- Opening Delimiter -
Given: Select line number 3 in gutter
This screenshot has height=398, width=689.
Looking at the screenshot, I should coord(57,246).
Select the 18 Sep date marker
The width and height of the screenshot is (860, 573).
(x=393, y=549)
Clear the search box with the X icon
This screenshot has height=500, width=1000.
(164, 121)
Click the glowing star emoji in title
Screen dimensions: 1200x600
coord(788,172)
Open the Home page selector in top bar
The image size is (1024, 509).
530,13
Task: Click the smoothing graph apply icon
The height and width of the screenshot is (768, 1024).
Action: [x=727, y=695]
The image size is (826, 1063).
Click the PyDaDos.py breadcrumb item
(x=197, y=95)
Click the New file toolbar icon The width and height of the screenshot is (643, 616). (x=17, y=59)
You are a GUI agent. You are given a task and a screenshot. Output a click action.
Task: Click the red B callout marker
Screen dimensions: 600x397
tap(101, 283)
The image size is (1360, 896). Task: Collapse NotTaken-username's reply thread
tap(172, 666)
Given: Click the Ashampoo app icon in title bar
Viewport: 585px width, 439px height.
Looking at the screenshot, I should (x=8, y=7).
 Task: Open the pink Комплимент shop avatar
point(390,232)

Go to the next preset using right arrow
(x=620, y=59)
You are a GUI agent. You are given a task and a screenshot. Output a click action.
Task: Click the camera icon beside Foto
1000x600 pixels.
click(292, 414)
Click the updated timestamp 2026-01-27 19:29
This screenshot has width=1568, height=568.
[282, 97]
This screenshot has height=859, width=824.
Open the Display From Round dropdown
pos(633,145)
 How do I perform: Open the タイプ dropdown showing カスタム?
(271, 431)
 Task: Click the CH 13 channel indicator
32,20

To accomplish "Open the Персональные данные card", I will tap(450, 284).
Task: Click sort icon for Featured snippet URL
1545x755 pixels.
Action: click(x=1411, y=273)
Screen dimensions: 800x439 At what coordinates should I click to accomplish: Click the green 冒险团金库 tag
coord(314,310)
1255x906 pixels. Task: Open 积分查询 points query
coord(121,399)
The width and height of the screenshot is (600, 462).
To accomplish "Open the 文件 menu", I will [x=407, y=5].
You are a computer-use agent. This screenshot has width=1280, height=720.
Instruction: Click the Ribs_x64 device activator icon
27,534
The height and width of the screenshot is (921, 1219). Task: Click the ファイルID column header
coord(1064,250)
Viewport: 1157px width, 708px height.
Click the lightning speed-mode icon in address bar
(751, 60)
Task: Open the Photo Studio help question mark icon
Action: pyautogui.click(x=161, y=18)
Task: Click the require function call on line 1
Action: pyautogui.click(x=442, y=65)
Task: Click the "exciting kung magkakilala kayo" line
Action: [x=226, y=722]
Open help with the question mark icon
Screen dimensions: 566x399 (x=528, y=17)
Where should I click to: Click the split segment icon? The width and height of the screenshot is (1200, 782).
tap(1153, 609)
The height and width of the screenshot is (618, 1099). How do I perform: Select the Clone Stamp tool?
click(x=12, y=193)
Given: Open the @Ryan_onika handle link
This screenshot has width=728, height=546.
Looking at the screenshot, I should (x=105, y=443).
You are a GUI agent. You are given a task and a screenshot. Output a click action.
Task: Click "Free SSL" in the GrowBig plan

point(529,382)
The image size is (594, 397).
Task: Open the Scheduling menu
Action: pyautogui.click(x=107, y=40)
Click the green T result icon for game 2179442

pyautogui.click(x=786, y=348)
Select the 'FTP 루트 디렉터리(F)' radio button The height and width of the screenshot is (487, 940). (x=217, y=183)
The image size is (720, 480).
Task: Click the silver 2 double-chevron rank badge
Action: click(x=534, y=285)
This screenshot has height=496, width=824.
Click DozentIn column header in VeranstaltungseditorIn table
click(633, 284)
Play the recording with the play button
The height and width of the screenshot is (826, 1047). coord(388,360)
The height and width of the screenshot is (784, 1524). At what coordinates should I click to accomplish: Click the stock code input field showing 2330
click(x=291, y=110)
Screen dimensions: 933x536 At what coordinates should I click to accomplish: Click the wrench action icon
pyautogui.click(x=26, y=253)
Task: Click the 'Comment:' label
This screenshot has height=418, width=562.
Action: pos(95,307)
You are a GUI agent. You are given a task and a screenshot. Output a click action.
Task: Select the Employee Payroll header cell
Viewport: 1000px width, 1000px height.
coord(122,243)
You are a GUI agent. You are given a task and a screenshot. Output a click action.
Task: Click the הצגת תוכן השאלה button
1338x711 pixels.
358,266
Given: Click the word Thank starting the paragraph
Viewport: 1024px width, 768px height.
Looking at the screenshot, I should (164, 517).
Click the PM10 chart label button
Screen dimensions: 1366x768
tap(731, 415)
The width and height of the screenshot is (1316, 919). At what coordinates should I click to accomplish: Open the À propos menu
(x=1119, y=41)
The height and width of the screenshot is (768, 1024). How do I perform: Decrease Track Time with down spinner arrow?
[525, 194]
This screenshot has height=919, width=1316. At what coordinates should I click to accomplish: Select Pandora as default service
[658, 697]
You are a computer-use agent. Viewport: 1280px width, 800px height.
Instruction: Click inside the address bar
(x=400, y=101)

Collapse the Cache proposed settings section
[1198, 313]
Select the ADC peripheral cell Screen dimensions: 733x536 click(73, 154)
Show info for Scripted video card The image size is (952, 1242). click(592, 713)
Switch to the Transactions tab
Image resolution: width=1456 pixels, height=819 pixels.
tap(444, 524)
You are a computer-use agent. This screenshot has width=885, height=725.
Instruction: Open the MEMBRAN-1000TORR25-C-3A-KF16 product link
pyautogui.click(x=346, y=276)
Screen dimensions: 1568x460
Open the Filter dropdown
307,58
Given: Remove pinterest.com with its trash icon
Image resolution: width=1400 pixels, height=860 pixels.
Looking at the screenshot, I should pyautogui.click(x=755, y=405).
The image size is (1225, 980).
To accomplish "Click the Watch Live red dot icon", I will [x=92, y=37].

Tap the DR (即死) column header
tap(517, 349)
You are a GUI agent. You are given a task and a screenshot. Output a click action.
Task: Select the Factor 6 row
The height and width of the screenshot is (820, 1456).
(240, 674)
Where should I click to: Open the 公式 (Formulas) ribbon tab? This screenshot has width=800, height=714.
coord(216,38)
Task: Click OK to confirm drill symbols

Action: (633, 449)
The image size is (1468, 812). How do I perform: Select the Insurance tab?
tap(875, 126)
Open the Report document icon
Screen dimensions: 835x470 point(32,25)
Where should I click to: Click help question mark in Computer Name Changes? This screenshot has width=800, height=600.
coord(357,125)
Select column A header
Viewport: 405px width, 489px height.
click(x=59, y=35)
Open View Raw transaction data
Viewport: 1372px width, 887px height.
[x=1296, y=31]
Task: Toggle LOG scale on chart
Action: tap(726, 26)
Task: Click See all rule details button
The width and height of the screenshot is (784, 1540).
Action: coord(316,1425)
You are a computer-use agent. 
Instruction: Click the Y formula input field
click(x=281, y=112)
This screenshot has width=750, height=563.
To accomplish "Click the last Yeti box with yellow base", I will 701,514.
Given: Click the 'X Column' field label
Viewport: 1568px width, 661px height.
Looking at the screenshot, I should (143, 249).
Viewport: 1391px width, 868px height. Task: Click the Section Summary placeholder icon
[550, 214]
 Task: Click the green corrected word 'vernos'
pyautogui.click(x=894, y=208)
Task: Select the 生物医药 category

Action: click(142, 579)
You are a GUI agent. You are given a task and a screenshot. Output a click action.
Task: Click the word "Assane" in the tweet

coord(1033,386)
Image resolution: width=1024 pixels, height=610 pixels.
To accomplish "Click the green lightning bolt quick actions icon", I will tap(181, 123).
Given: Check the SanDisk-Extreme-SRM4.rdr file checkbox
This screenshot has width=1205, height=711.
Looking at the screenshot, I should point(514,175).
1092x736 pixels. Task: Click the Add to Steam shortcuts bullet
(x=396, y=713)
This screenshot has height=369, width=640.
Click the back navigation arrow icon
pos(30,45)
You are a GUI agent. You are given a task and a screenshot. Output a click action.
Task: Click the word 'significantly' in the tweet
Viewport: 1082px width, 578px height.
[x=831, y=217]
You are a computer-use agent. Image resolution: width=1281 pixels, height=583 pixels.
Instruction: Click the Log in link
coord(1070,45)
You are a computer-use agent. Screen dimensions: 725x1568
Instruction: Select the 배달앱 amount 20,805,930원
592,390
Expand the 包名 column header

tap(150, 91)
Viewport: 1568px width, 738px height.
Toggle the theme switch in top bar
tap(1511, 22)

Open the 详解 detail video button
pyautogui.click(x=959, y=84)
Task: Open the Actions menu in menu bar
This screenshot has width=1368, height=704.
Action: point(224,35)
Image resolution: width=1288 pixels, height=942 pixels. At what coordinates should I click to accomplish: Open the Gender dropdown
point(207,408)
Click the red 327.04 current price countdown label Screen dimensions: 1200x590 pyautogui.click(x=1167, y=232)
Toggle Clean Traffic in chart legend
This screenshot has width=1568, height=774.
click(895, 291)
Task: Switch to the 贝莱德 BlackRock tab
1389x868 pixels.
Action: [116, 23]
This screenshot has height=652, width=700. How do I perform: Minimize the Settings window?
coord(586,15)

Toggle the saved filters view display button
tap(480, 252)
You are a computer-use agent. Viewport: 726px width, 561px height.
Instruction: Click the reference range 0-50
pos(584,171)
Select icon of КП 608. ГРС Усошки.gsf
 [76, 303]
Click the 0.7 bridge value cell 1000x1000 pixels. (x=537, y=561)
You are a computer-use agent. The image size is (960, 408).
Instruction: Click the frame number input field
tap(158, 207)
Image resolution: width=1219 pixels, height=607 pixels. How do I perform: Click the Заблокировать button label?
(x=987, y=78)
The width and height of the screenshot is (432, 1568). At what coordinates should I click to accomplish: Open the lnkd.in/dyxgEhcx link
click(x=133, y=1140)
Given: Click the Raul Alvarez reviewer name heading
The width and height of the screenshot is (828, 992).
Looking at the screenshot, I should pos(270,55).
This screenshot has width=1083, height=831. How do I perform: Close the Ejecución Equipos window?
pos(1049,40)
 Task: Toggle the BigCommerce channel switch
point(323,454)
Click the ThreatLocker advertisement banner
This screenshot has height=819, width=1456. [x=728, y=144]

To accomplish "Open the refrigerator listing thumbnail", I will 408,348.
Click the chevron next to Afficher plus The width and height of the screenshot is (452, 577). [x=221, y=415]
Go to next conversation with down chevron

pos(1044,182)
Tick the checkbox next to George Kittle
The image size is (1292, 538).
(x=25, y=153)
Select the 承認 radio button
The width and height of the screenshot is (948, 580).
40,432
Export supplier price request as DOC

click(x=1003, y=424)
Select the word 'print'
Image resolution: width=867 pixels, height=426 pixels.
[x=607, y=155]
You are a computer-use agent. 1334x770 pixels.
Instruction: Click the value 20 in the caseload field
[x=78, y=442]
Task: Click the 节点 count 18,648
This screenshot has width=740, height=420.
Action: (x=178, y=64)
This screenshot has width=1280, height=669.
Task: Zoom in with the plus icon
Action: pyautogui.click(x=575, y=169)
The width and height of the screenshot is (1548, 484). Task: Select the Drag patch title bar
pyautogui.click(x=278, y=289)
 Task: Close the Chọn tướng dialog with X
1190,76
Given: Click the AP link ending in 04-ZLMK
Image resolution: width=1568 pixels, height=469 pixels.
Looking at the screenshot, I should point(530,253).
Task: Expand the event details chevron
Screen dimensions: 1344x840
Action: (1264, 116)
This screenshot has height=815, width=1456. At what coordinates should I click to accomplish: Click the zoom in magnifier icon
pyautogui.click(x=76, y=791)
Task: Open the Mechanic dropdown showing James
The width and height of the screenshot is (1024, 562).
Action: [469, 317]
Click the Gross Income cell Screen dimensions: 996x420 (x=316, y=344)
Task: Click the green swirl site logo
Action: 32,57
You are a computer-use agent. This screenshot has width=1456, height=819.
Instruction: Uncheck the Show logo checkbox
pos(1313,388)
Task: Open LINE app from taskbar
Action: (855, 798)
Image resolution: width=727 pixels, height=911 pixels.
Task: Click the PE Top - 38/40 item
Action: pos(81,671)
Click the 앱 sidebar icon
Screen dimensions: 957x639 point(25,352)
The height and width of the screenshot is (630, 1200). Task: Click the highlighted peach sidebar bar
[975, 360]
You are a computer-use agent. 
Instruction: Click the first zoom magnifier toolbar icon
- Closing Delimiter -
** EXERCISE AIM **
Starting with the line with "This screenshot has height=919, width=1316." above and going on through the line with "Select the ADC", transcribe every line exactly, both ends included, and add nothing.

** EXERCISE SOLUTION **
This screenshot has height=919, width=1316. At what coordinates should I click to accomplish: Select Pandora as default service
[658, 697]
You are a computer-use agent. Viewport: 1280px width, 800px height.
Instruction: Click inside the address bar
(x=400, y=101)

Collapse the Cache proposed settings section
[1198, 313]
Select the ADC peripheral cell Screen dimensions: 733x536 click(73, 154)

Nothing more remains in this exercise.